- _APPLY WHAT YOU READ_
1. Quote the passage on canonical correlation analysis word for word, starting at "The eigenvalues of" and ending at "Carlo simulation (CCAMC)".
2. Continue the passage on canonical correlation analysis with Monte Carlo simulation from the point where it stops.

The eigenvalues of each operator are the same, and the square roots of these eigenvalues are the canonical correlations. Moreover, the corresponding eigenvectors may be used to determine the α i and β i and, thereby, the canonical variates. More specifically, if \({\vec \alpha ^*}\) and \({\vec \beta ^*}\) are eigenvectors of σ 1 corresponding to its maximum eigenvalue, then V * and W * are the desired canonical variates that maximize the correlation.14

CCA with Monte Carlo simulation (CCAMC)

While the CCA is extremely useful in highlighting linear relationships among input and output variables, it may be that a non-linear model of the data is more appropriate in some circumstances. More formally, one wishes to find some function of the subset of input variables, {x 1, x 2 …, x n }, where n < N i , such that the largest eigenvalue λ max(x 1, x 2, x 3, x 4, …, x n ) in the spectrum of σ 1 (or σ 2) is maximized. In practice, this is often tedious, especially for n large. With this in mind, we outline here a strategy using Monte Carlo simulation16 to identify appropriate non-linear combinations of variables for a given problem, and then validate this approach for two test cases below. The CCAMC strategy has the virtue that it can be straightforwardly implemented in most cases with relatively little computational cost. In addition, parallel computations can be performed to explore relatively wide regions of parameter space, as described below.

- _RECORDS_
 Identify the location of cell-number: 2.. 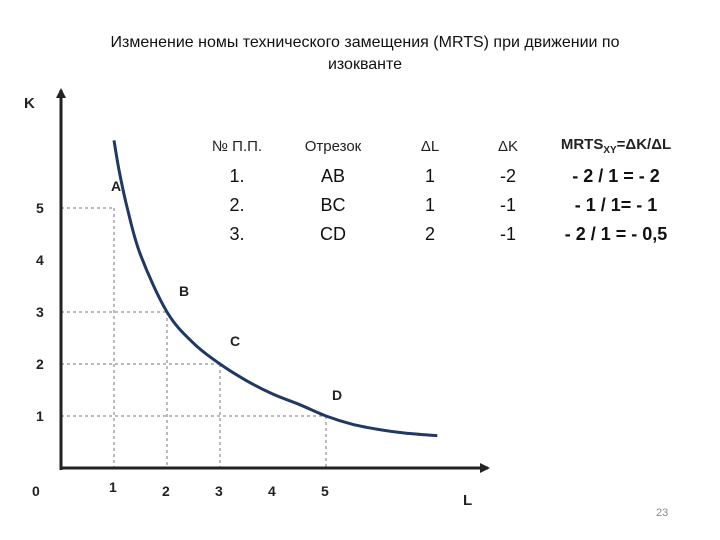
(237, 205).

...

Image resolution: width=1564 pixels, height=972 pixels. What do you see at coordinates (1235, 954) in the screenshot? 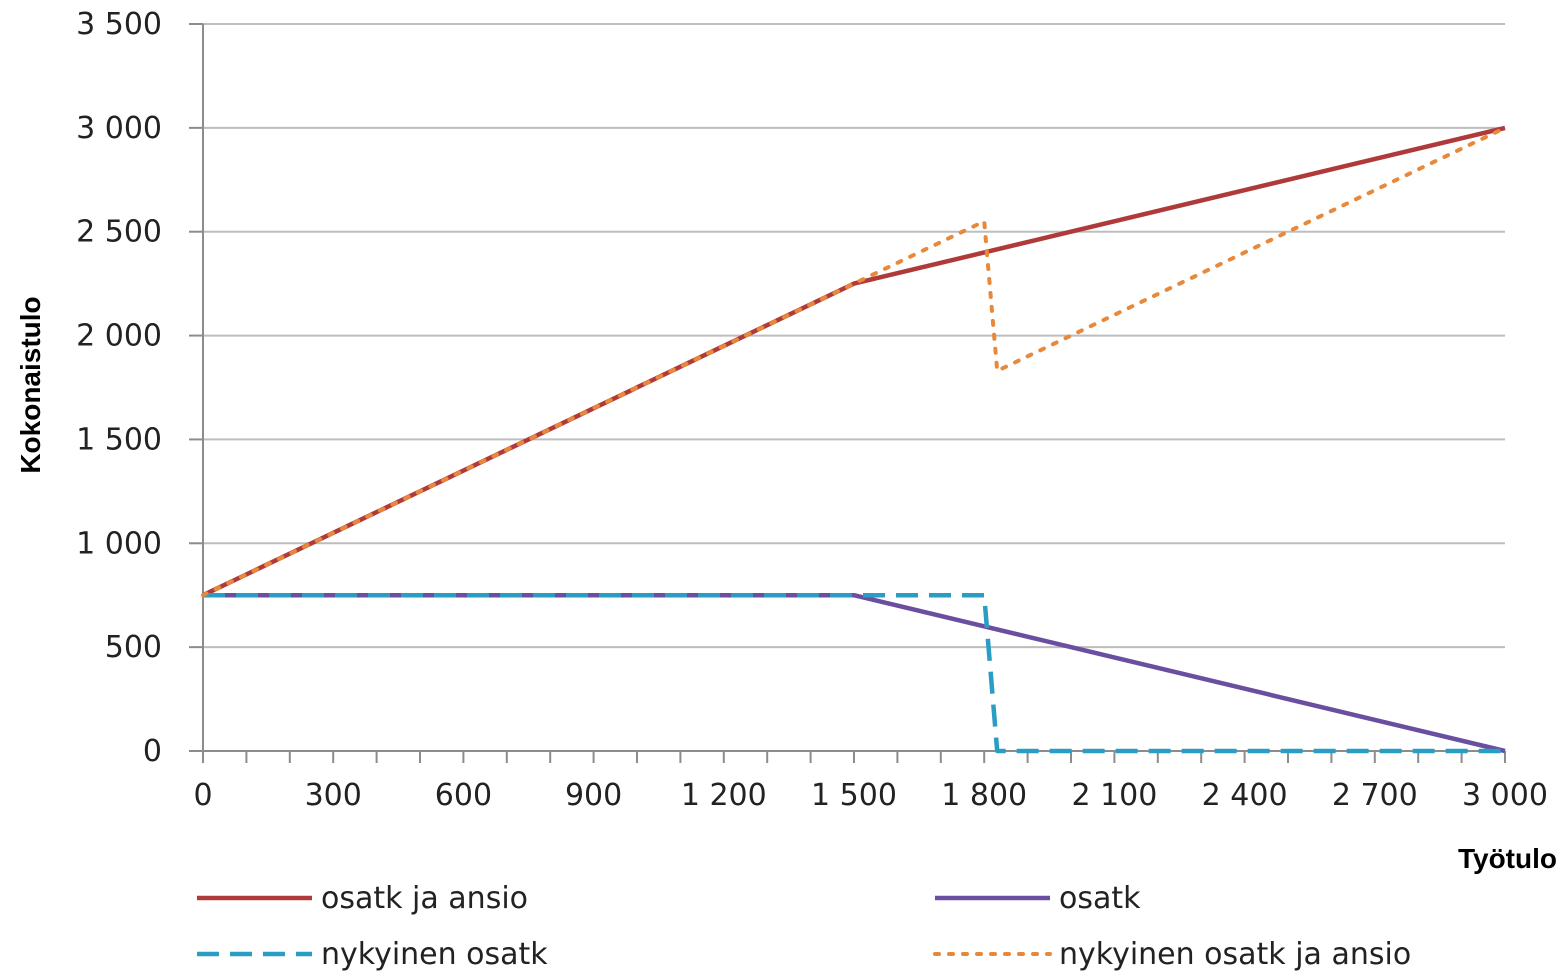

- _EXERCISE RESULTS_
1.
The eigenvalues of each operator are the same, and the square roots of these eigenvalues are the canonical correlations. Moreover, the corresponding eigenvectors may be used to determine the α i and β i and, thereby, the canonical variates. More specifically, if \({\vec \alpha ^*}\) and \({\vec \beta ^*}\) are eigenvectors of σ 1 corresponding to its maximum eigenvalue, then V * and W * are the desired canonical variates that maximize the correlation.14

CCA with Monte Carlo simulation (CCAMC)

2.
The procedure is as follows. One identifies, perhaps from a CCA analysis of data, the aforementioned input variables {x 1, x 2 …, x n }, where n < N i , that contribute significantly to the input canonical variate. It may be suspected that some (perhaps non-linear) function of these variables is, in fact, strongly correlated with the output, but the functional form may not be readily apparent. In this case, it is sensible to consider families of trial functions that ideally form a basis in some infinite-dimensional vector space. For example, for the vector space of multivariate polynomial functions one may parametrize the unknown function f(\(\vec x\)) in terms of Kolmogorov-Gabor polynomials17

$$f\left( {\vec x} \right) = {c_0} + \mathop {\sum}\limits_{i = 1}^n {{c_i}{x_i}} + \mathop {\sum}\limits_{i = 1}^n {\mathop {\sum}\limits_{j = 1}^n {{c_{ij}}{x_i}{x_j}} } + \mathop {\sum}\limits_{i = 1}^n {\mathop {\sum}\limits_{j = 1}^n {\mathop {\sum}\limits_{k = 1}^n {{c_{ijk}}{x_i}{x_j}{x_k} + \cdots } } } ,$$
(4)

where c 0, c i , etc., are unknown expansion coefficients. This expansion is used extensively in, for example, polynomial neural networks to identify non-linear relationships between input and output variables.12 Alternatively, if variable ratios are more appropriate, one may employ a multivariate generalization of Padé approximants.18,19,20 For example, in the trivariate case, one can write

$$f\left( {\vec x} \right) = \frac{{\mathop {\sum}\limits_{i = 0}^m \mathop {\sum}\limits_{j = 0}^m \mathop {\sum}\limits_{k = 0}^m {c_{ijk}}x_1^ix_2^jx_3^k}}{{\mathop {\sum}\limits_{i = 0}^m \mathop {\sum}\limits_{j = 0}^m \mathop {\sum}\limits_{k = 0}^m {d_{ijk}}x_1^ix_2^jx_3^k}},$$
(5)

where m is an expansion parameter and the c ijk and d ijk are unknown expansion coefficients. For more than three variables, Eq. 5 can, of course, be generalized.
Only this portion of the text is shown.